Charlie Westerman, co-founder and chief executive of Perth-based digital identity platform Personr, told The West Australian he saw the greatest use for ChatGPT in day-to-day administration tasks and copywriting.
“Rather than writing something that’s really time-consuming, you can get it done in two minutes. That frees up the five hours it might have taken otherwise,” he said.
“The businesses that don’t use it will fall behind because there’s this entirely new way of doing things. We often joke that ChatGPT is part of the team.
However, Mr Westerman warned companies should not become heavily reliant on the technology, given it was still known to produce incorrect answers.
“When ChatGPT spits out an answer, it’s quite confident in that answer even if it’s the wrong information,” he said.
“I urge people not to rely on it for very complex questions or learning.”
A recent report by Fishbowl found 30 per cent of the 4500 professionals surveyed had already used ChatGPT or another AI program for their work.
Zaun Bhana, managing director of Leap Consulting, noted tools such as ChatGPT could “exponentially change” how businesses and employees practice creativity.
“If we think back 20 years ago, we never had a role in businesses called ‘social media creator’, and we never had social media agencies,” he said.
“In the future, we might have AI creation experts. Human creativity will be the driver as it has been with every other change.”
Mr Bhana said ChatGPT could also help employees expand their skillsets and knowledge beyond what they have studied or learned in the workplace.

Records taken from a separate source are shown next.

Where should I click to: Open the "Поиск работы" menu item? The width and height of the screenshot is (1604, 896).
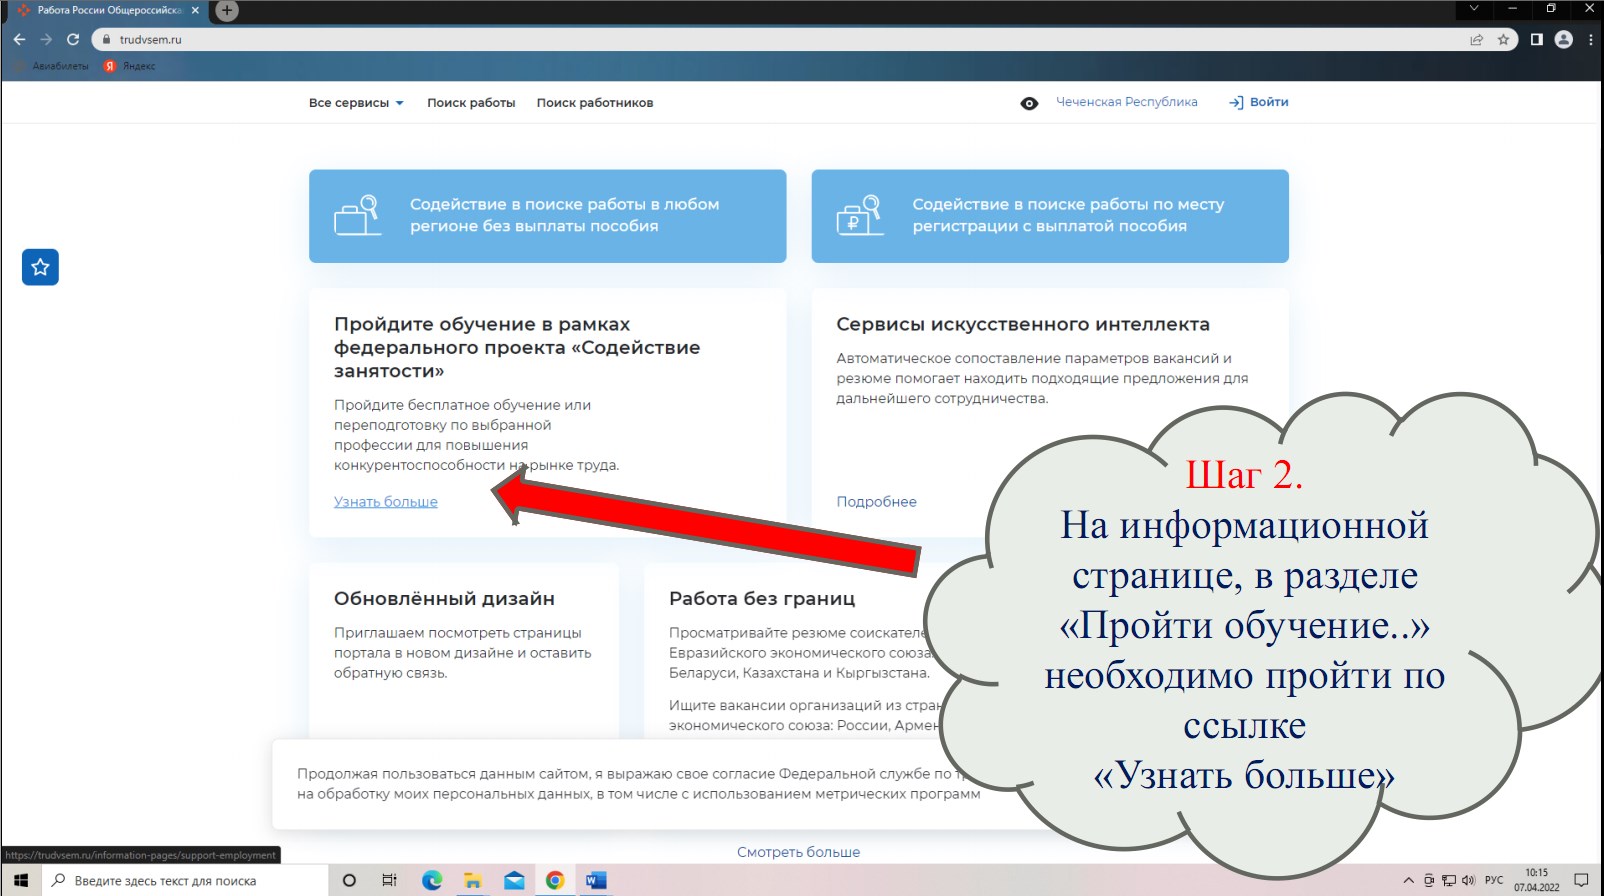(x=471, y=103)
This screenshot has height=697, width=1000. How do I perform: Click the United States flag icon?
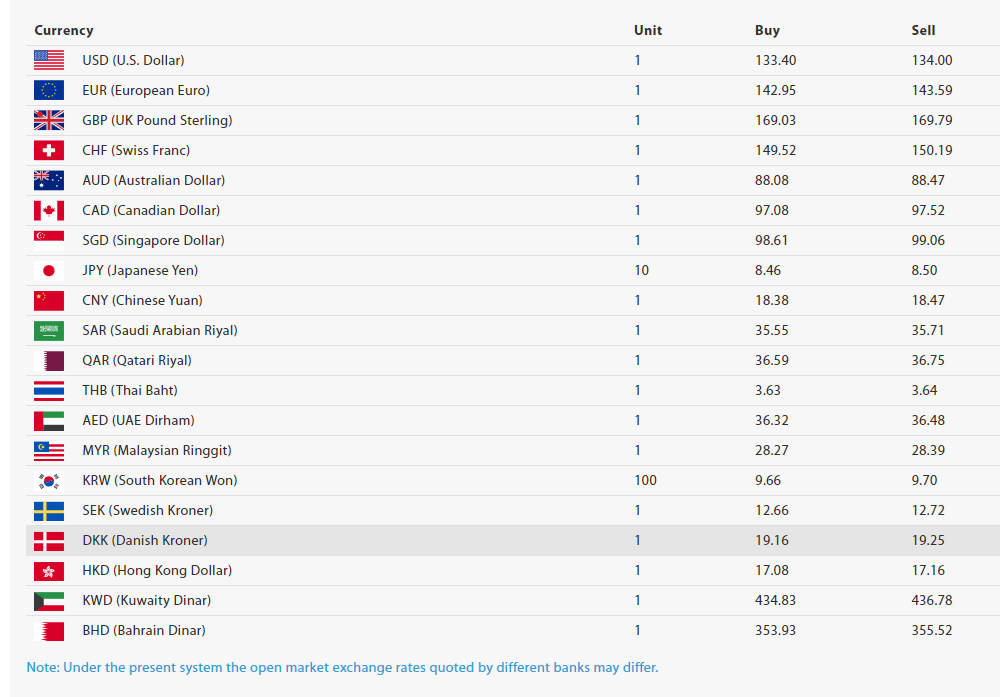(48, 60)
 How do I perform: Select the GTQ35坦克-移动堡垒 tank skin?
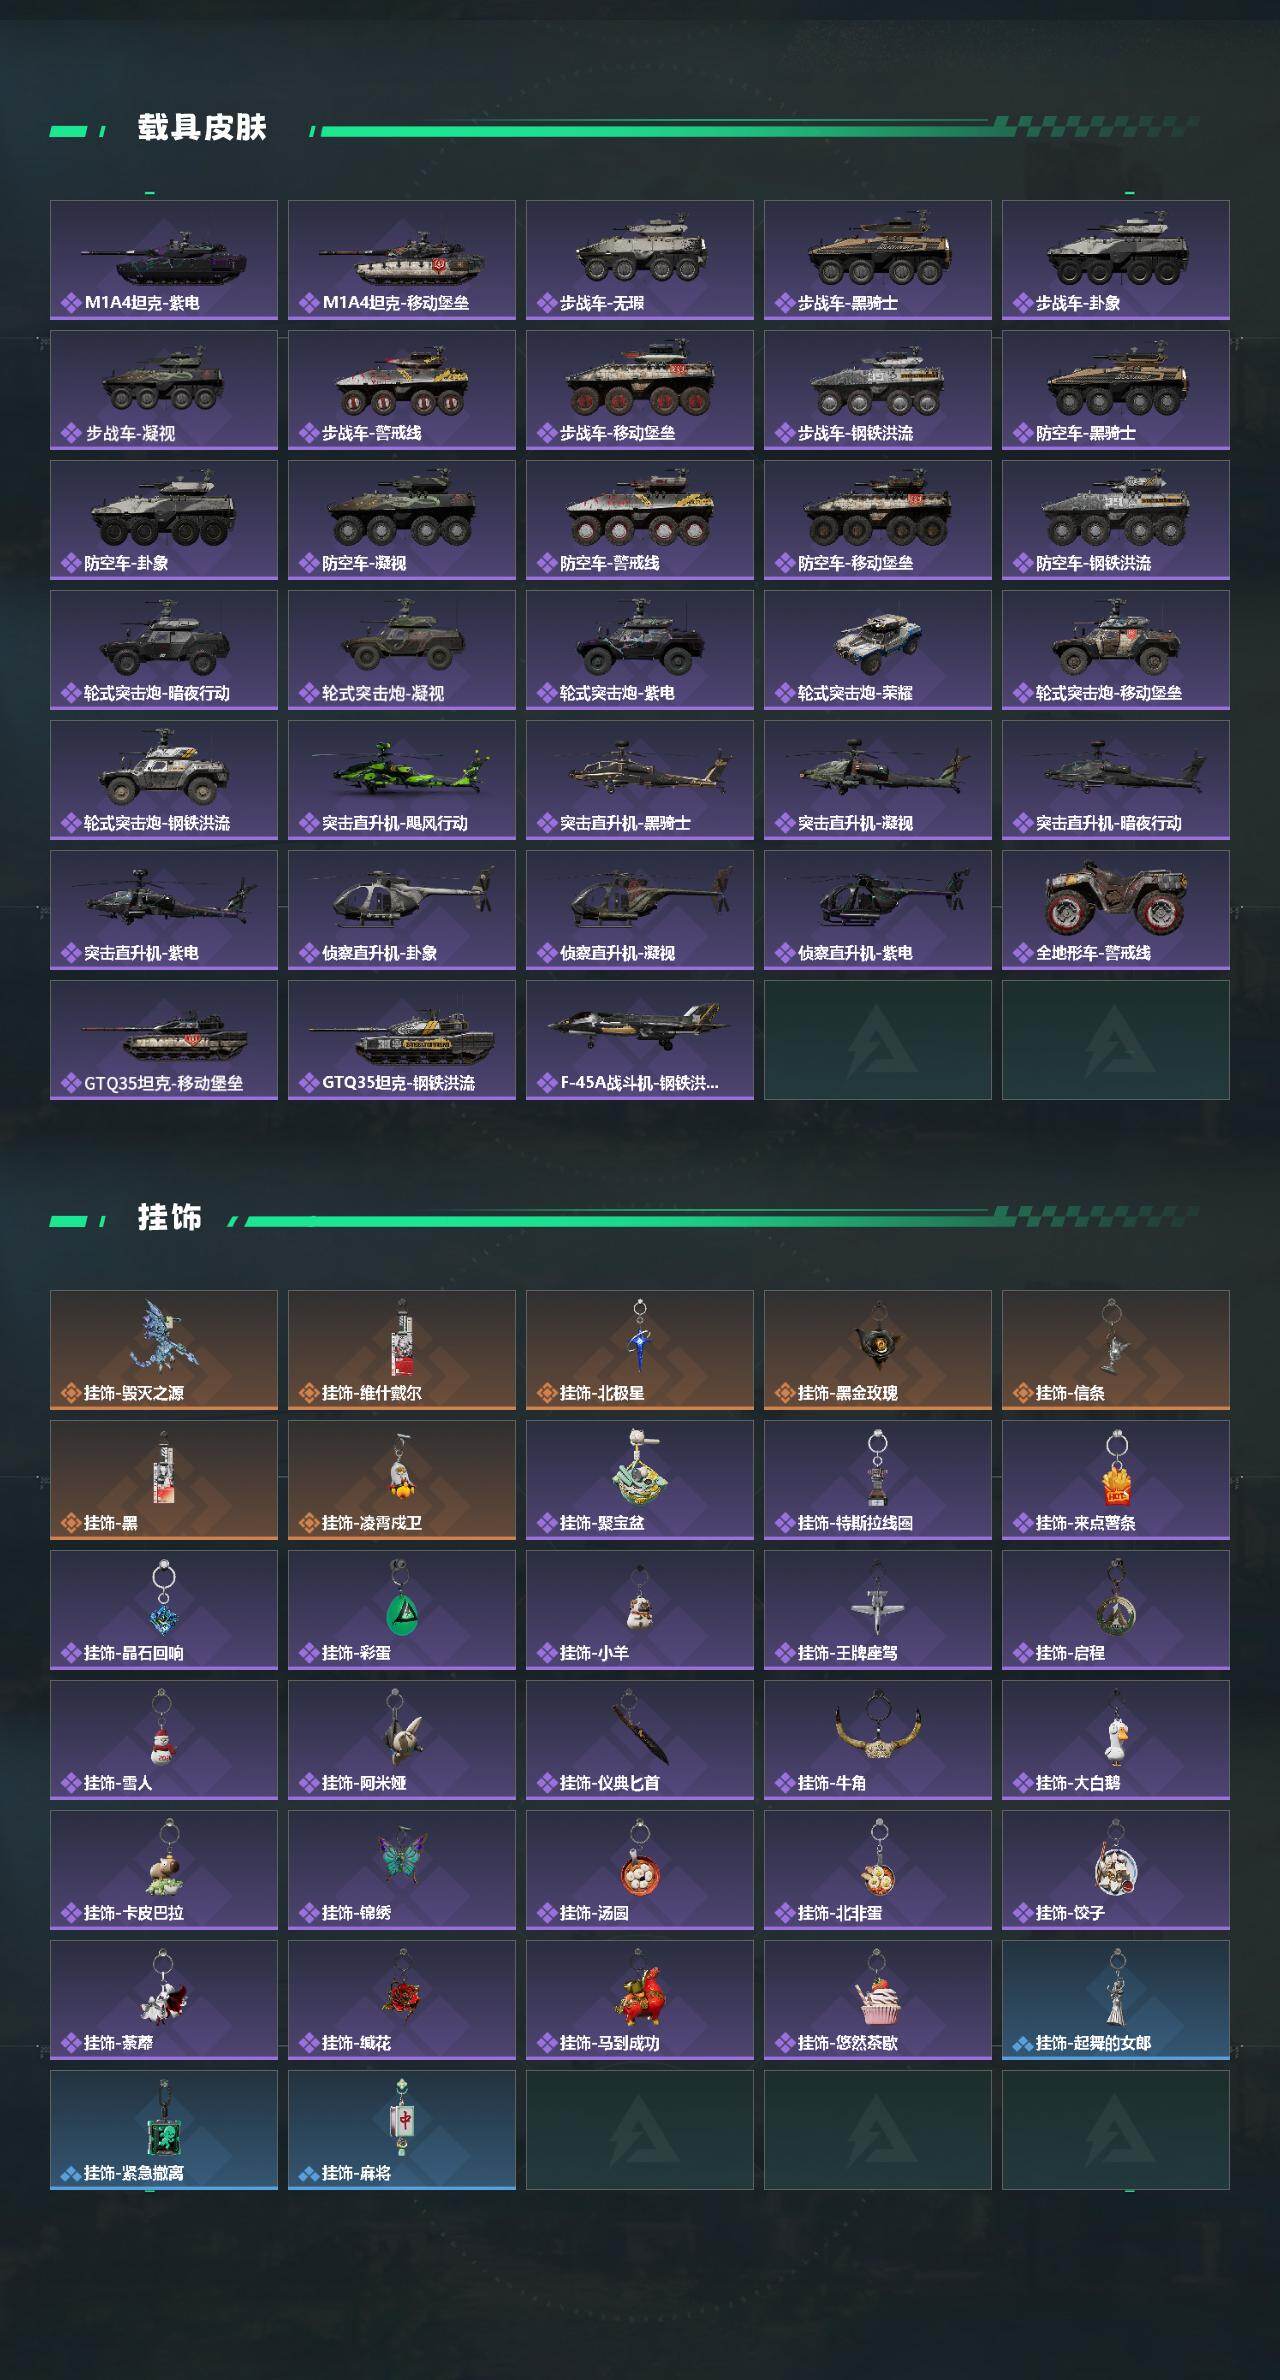click(x=164, y=1040)
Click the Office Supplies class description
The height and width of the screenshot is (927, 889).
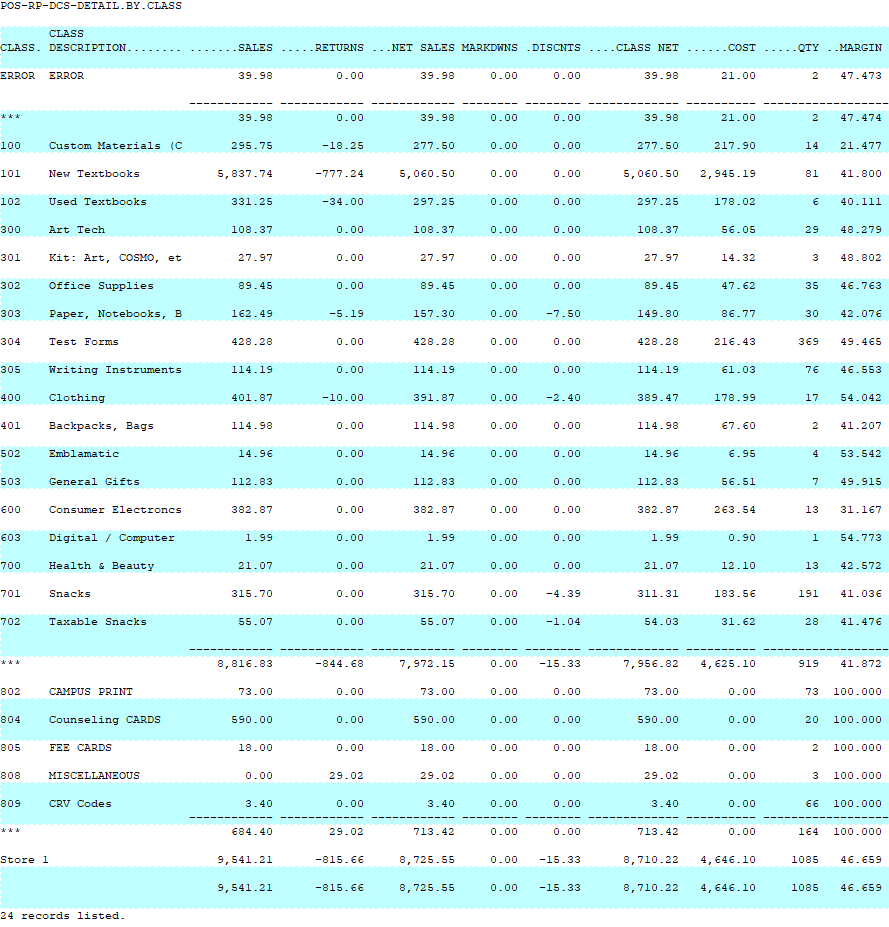(101, 286)
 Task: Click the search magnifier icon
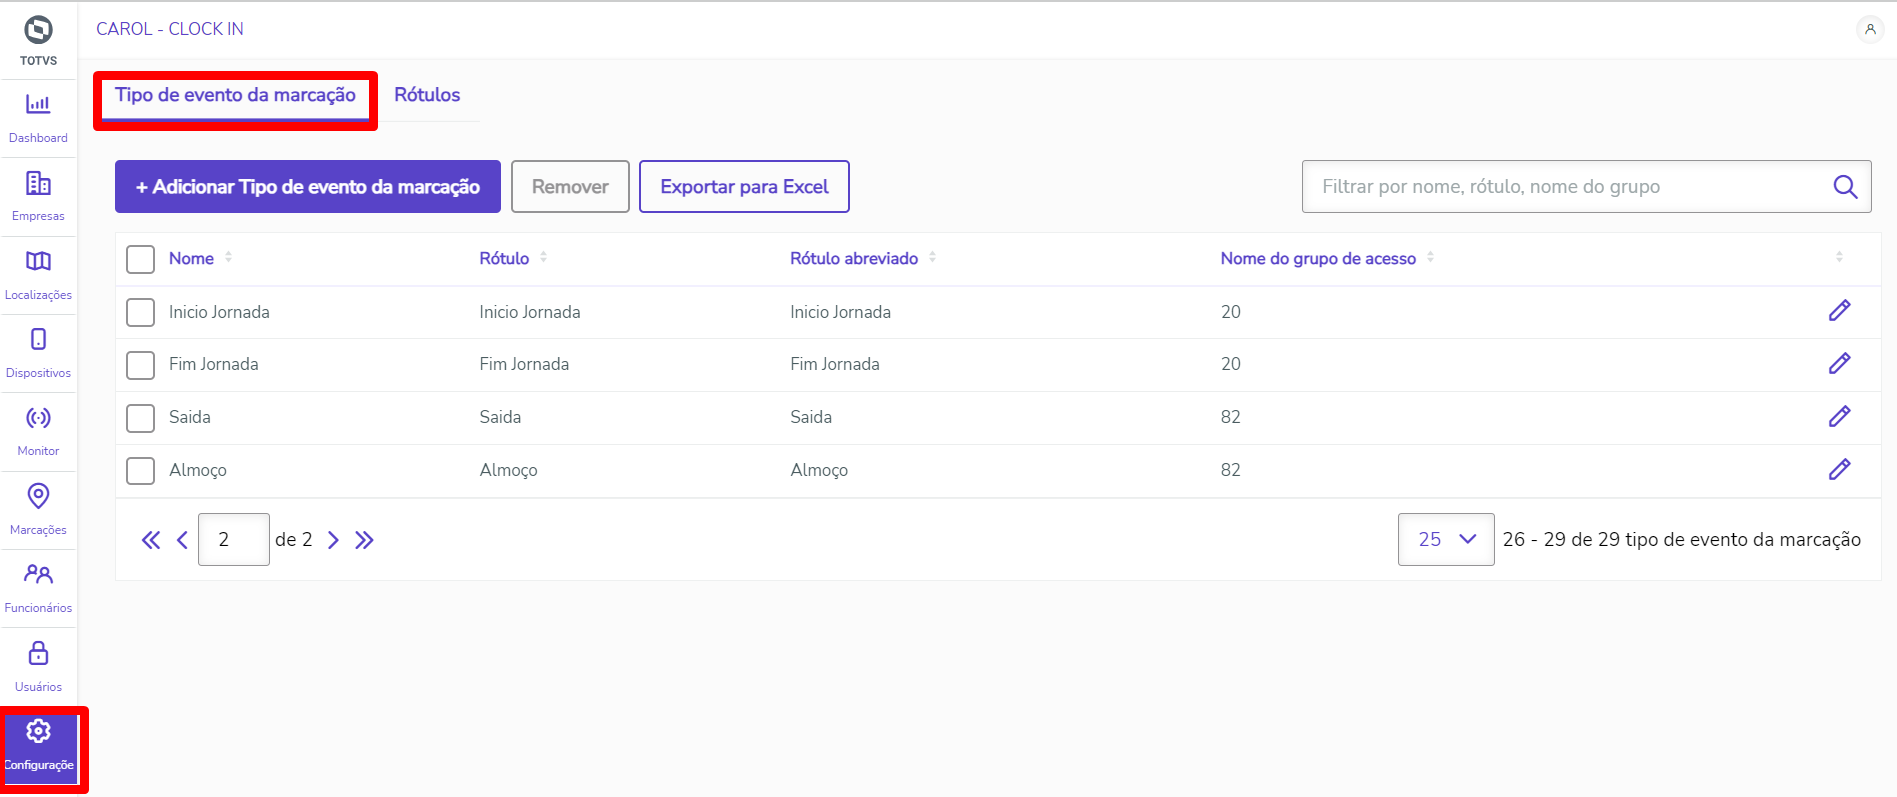pos(1845,187)
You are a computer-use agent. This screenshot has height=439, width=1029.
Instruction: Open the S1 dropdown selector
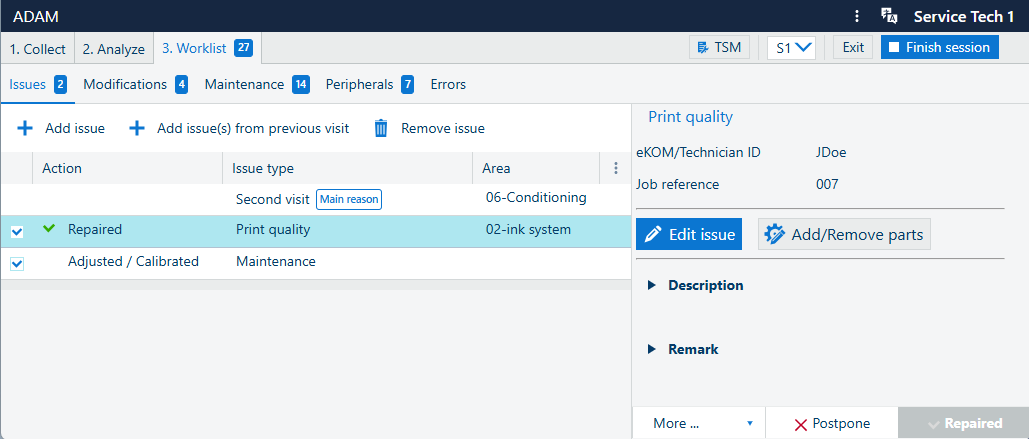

“For workers, this is augmented intelligence. It’s like you’re being powered by Apple’s Siri,” he said.
Although, chief executive of Speakers Institute Corporate, Craig Johns, pointed out this raised questions around the unintended consequences of using technology such as ChatGPT.
He acknowledged that it could make employees “a bit lazier” if they could generate articles or social media posts through the tool.
While Mr Johns highlighted the significance of ChatGPT, he also held it was unlikely it would become the dominant tool for companies.
“Last year, the big buzzword was ‘metaverse’ and this year it’s ‘ChatGPT’. What’s next year going to be? Is any one thing going to dominate? No, they’re all going to be tools,” he said.
“How we integrate these tools will be key. ChatGPT won’t be the big success factor for an organization on its own. It’ll be the integration of multiple tech and human elements.”
Personr’s Mr Westerman said employees had no reason to be particularly afraid of tools such as ChatGPT replacing their jobs, as there was still a crucial human element required to operate them.
“I know in all of these movies we see robots taking over the planet but I don’t think we should be scared … it’s going to level us up as a society,” he said.
“It allows us more time to do the things we want to do in a workplace – it might even mean getting an extra day off because you’ve saved yourself eight hours.”
Businesses that utilized ChatGPT would need to carefully consider how it would impact its organizational culture, Mr Johns said.
“It’s no different to hiring a person. You can take a risk on a person … but what’s the consequence of bringing that person into your team’s dynamic?” he said.
“We need to think about how we can utilize and enhance its capability to change the way we learn and look at things.”